Robb mulai sering mampir di rumah Tika sembari dirinya menunggu jadwal mengajar. Kegiatan itu sudah hampir menjadi rutinitas sejak kejadian Robb mencium Tika. Segala kegiatan ia lakukan di kamar Tika. Dari mulai membaca buku pelajaran untuk keperluan mengajar siswa, membaca modul kuliah, melihat Tika mendandani dirinya sendiri, menemani Tika belajar, karaoke bersama Tika, menonton film bersama Tika dan lain sebagainya. Namun dari sekian banyak kesempatan itu, Robb sama sekali tidak mengambil kesempatan untuk menyatakan cintanya. Bahkan jika secara tidak sengaja tatapan mereka bertemu, dirinya langsung mengalihkan pandangan ke arah lain ke segala benda yang ada di dekatnya. Entah itu buku yang sedang ia baca atau laptop yang sedang memutarkan film.

Robb memang mencintai Tika. Entah sejak kapan perasaan itu tumbuh. Dirinya sudah tidak bisa mengelak jika Daris meledeknya tentang perasaannya kepada Tika. Namun, sebelum semua perasaan yang mengganjal terjawab, sepertinya Robb masih nyaman dengan hubungannya dengan Tika saat ini. Teman tapi mesra.

Saat ini Robb sedang melakukan projek yang diberikan oleh salah satu dosen di salah satu laboratorium di kampusnya. Projek yang telah menghabiskan sebagian besar waktunya yang biasanya ia alokasikan untuk beristirahat. Projek yang sudah mencapai tahap akhir dan nantinya akan ia presentasikan satu bulan lagi di depan kelas dan hasil terbaik akan mendapatkan kesempatan untuk melanjutkannya dan menjadikannya projek tugas akhir untuk dapat lulus dari kampus ini.

Saat ini dirinya sedang memasang kabel di kepalanya. Kabel tersebut dipasangkan di bagian jidat sebelah kiri dan kanan dan juga di bagian belakang kepalanya atau lebih tepatnya di sebelah kedua telinganya.

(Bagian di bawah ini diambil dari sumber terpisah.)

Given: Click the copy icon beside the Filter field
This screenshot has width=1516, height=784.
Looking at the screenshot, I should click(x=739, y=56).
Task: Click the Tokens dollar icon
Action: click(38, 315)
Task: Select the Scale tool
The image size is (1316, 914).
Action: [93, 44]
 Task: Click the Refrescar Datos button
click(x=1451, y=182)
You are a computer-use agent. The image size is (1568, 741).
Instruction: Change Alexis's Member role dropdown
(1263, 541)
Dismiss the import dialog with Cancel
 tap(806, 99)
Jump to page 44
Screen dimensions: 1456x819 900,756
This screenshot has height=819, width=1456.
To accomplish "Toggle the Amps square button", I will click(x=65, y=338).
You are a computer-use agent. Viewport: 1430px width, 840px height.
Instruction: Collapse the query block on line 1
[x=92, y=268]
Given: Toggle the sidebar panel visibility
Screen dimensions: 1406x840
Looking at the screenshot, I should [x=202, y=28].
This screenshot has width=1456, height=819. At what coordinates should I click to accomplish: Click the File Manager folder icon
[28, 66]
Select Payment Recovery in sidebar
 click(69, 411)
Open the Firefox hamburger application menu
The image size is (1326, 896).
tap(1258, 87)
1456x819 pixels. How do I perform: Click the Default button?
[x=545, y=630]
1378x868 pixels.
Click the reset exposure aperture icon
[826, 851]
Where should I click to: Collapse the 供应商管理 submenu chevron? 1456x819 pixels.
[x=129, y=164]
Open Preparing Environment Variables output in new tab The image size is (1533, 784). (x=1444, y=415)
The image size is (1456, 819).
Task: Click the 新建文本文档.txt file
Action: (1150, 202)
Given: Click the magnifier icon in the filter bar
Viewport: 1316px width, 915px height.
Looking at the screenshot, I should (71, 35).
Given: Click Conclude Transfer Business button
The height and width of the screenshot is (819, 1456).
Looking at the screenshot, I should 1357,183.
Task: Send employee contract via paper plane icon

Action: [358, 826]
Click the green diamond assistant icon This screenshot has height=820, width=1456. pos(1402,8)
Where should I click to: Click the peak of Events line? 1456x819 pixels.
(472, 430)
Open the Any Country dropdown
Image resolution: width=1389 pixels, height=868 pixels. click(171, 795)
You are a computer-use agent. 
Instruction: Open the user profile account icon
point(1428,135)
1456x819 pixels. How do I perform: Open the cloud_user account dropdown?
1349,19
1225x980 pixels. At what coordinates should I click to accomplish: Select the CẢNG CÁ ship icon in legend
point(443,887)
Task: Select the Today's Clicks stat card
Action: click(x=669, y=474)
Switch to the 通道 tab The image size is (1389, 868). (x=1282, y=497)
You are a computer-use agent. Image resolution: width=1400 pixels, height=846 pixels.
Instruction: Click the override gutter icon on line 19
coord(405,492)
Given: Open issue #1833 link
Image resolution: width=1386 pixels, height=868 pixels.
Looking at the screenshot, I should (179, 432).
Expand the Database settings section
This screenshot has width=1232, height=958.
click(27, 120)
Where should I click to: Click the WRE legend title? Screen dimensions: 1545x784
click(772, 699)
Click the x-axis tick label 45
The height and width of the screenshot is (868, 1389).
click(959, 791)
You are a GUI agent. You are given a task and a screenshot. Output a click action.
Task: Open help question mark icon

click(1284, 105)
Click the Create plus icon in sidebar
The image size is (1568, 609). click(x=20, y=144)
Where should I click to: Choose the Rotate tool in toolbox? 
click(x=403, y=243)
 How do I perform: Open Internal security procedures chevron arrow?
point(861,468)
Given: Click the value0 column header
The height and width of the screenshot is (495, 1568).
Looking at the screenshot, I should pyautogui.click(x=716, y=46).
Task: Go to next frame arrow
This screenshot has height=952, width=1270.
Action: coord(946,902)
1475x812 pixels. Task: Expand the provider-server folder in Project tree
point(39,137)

Kabel-kabel tersebut tersambung ke dua buah model yang berbentuk menyerupai tangan manusia lengkap kiri dan kanan. Model yang tersusun oleh serangkaian serat carbon yang sangat ringan. Model tersebut belum sempurna karena hanya bagian telapak tangan hingga pergelangannya saja yang sudah sempurna terbentuk, sedangkan lengannya masih berupa seperti batang besi yang dikelilingi oleh banyak kabel-kabel yang berwarna-warni.

Setelah dirinya menganggap semua persiapannya selesai, dirinya lalu berdiri di depan model tangan tersebut lalu berkonsentrasi dan mulai mengepalkan kedua tangannya. Dan seperti yang diharapkan, kedua model tangan tersebut mengikuti gerakan tangan Robb. Robb tersenyum dan mulai menggerakkan jari jarinya satu persatu dan model tangan itu mengikuti setiap gerakan yang dilakukan oleh tangan Robb. Robb kini mulai memainkan berbagai trick tangan, kemudian menirukan gerakkan ninja yang akan mengeluarkan jurusnya seperti yang pernah ia tonton saat dirinya masih sekolah dan kedua model tangan itu persis melakukan apa yang dilakukan oleh kedua tangan Robb. Robb tersenyum penuh kemenangan karena pada akhirnya projeknya telah selesai setelah melewati berbagai macam kegagalan.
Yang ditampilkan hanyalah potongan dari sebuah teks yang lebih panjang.